Until April 2022, drivers who choose an electric car (rated at 0g/km CO2) will be taxed based on 1% of the list price, compared to 28% or more for an equivalent petrol, diesel or hybrid car. That usually equates to at least a 90% reduction in Benefit-in-Kind payments.
The restructure also differentiates between sub-50g/km plug-in hybrids, which have a spread of bands based on their electric range. For example, in Dynamic spec, a Toyota RAV4 Plug-in offers a 46-mile electric range and falls into the 7% Benefit-in-Kind band, compared to 39 miles and 11% for the Ford Kuga ST-Line Edition. Despite the Toyota’s £9,000 list price disadvantage, company car tax is actually lower than it would be for the Ford.
Choose Options Carefully
Besides the tougher test cycle, one of the biggest changes under WLTP is more granular efficiency data which recognises the effects of individual optional extras. The downside for company car drivers is that desirable options such as larger wheels tend to increase CO2 emissions (and reduce a plug-in hybrid’s electric range), which can nudge the car up a tax band or two. That’s a big price to pay over a three-year lifespan.
Keep an eye out for Business Editions
Fleets have massive buying power and can negotiate vehicle discounts that aren’t available to private buyers. However, company car tax is based on the published list price, so those savings aren’t passed down to drivers.

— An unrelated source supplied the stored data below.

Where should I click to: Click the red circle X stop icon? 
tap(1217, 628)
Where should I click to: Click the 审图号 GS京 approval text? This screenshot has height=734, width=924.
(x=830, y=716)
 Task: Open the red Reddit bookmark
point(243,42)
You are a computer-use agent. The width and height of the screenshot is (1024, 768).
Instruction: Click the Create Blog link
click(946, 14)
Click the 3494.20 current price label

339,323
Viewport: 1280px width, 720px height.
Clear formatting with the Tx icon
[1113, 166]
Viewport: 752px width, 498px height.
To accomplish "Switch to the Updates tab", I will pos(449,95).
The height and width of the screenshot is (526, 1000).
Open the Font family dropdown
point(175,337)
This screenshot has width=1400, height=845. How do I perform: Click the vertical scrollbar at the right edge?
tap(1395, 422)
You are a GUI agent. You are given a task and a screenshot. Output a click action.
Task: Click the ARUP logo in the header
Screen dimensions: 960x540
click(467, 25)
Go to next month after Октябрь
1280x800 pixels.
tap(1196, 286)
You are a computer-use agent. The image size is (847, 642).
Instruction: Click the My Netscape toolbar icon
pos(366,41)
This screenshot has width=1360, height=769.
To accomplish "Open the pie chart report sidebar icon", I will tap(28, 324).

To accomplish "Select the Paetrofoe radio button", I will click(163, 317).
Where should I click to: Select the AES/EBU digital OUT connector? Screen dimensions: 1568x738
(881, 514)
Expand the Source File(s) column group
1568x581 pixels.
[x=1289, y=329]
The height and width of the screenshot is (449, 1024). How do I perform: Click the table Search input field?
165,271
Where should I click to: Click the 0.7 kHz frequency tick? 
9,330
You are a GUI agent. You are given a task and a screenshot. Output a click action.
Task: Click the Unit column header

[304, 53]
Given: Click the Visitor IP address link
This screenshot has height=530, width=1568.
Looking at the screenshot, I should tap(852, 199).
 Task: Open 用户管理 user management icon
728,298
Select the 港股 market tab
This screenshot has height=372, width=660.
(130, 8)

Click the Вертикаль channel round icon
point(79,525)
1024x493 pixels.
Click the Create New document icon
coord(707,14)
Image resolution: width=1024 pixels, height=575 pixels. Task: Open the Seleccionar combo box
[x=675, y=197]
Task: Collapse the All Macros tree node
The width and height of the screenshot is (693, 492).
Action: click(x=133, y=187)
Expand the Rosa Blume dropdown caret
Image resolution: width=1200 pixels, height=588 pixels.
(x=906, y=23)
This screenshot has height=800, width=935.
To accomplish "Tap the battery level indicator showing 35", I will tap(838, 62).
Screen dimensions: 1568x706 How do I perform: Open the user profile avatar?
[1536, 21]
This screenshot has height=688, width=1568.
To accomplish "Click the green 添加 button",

In response, some manufacturers offer specific trim levels, with a low list price, limited or no discounts and equipment tailored towards company car drivers. These offer reduced Benefit-in-Kind payments compared to an equivalent retail-focused version.
Vans and pickup trucks are a bit of a Benefit-in-Kind loophole. Instead of a sliding scale based on a CO2-weighted percentage of their list price, the taxable value is fixed at £3,500 (£0 if they’re electric) which can make them a tax-efficient alternative to a large car.